掬了一捧温水把脸上的泡沫洗干净,脸都来不及擦干,区小苑转身,把脸上的水全蹭在了他衬衫上。
“你是不是又在为昨天的事内疚?”
区小苑仰着头,正好可以看见他紧抿的嘴角。
傅云臣嗯了一声,“如果不是我,你就不会被傅境泽绑到这里来。”
没来傅家,自然就不会经历这段时间的所有事情。
也不用为了他,进傅氏工作。
他知道她并不喜欢勾心斗角,也懒得跟人虚与委蛇。
可这段时间,她为了他主动蹚傅氏的浑水,甚至还尽自己最大的可能,把傅氏变成真正意义上的,属于他的傅氏。
“说什么傻话。”区小苑在男人下巴上轻轻的印了一下,“你以为我不嫁给你,就不会经历这些糟心事?指不定京城那些所谓名门望族,比你这点破事儿还脏。”
傅云臣敛眉,“我说我并没有被你安慰到,你信吗?”
区小苑看着他脸上的表情,没忍住噗嗤一声笑出来,“你不高兴什么?我只是在阐述一个假设性的事实。”
傅云臣薄唇紧抿,心情很不爽。
虽然知道她说的事实,可心里还是不好受。
一想到她跟别的男人在一起的可能,就浑身不爽,想把全世界的男人都切了。
“我这傅太太不是已经持证上岗了么?”区小苑用力的搂紧他的腰,“只有百日做贼的,没有千日防贼的。而且你也说了,事情马上就要结束了。我这算不算守得云开见月明?”
“算。”
“那你还有什么好内疚的?”区小苑柔软的小手在他腰上挠了两下,“好在你交的考卷让我满意,不然我这段时间以来心灵和**上所遭受的双重压力不就白受了?”

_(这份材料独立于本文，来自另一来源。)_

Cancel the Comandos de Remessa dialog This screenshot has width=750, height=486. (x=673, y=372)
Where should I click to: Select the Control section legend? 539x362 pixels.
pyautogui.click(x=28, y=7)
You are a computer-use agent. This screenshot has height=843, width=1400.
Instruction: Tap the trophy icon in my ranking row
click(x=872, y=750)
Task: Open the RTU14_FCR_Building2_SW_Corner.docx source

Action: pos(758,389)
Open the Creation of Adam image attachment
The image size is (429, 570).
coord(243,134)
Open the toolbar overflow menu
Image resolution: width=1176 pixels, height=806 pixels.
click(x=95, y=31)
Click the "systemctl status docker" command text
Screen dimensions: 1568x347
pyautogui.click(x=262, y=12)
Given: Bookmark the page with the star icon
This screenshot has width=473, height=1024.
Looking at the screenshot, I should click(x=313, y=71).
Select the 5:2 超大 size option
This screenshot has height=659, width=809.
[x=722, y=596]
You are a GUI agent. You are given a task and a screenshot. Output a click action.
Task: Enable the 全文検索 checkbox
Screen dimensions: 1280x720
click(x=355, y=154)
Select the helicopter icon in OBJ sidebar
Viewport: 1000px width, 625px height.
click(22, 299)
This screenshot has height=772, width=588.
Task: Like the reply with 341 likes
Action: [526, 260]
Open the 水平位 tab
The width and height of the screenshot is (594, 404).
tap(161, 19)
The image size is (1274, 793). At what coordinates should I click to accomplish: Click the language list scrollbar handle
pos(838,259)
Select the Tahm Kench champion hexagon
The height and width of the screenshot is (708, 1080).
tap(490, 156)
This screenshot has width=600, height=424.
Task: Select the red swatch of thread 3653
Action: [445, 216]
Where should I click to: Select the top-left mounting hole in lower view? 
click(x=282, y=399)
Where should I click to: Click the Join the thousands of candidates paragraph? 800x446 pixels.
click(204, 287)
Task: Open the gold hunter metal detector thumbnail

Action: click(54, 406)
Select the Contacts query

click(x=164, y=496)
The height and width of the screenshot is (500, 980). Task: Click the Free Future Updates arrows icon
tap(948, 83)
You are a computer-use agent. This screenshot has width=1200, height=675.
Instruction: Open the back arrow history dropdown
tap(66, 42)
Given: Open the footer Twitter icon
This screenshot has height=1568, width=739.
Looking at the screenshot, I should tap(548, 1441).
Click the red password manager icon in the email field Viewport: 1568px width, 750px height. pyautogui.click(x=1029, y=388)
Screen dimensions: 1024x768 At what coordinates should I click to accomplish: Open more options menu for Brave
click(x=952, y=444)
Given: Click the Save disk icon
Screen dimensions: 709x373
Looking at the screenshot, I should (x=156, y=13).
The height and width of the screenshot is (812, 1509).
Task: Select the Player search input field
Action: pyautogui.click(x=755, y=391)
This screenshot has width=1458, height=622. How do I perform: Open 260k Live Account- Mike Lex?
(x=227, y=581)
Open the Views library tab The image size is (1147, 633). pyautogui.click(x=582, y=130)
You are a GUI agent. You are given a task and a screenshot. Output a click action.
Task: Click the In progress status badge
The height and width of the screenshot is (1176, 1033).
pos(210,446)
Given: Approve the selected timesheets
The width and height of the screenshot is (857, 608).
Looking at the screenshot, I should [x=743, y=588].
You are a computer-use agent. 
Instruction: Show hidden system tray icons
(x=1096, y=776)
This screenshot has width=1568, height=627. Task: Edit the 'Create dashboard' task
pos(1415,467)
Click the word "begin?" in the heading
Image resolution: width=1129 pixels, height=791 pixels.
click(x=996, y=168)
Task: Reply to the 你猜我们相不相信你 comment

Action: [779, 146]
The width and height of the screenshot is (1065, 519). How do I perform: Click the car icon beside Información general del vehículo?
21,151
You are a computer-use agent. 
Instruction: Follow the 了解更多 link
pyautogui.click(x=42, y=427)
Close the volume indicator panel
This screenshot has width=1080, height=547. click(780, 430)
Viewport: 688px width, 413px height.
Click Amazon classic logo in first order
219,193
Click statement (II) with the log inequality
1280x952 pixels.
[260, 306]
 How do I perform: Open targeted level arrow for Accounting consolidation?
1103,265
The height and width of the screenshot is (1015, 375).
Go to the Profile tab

傅云臣握着她在他身上作怪的手捏了捏,“现在我更心疼你了。”
区小苑不解,“为啥?”
“明明你心里也不好受,却还要反过来安慰我。”
“不然呢?”区小苑笑,“你是我丈夫呀!”
“而且,我从小就练就了一颗特别阿Q的心。”
区小苑说着拍了拍自己的小胸脯,“毕竟我可是经历过病痛折磨,好几次进抢救室的人啊,在看某些问题上,可是比你要透彻的。”
傅云臣被她逗笑了,“行,区老师说什么都对。”
何其有幸,能被她这样宠着?
她不愿意看他内疚难过,那他唯一能做的,就是对她更好一点。
听到“区老师”这个称呼,区小苑脸上的笑容有那么一瞬间的凝固。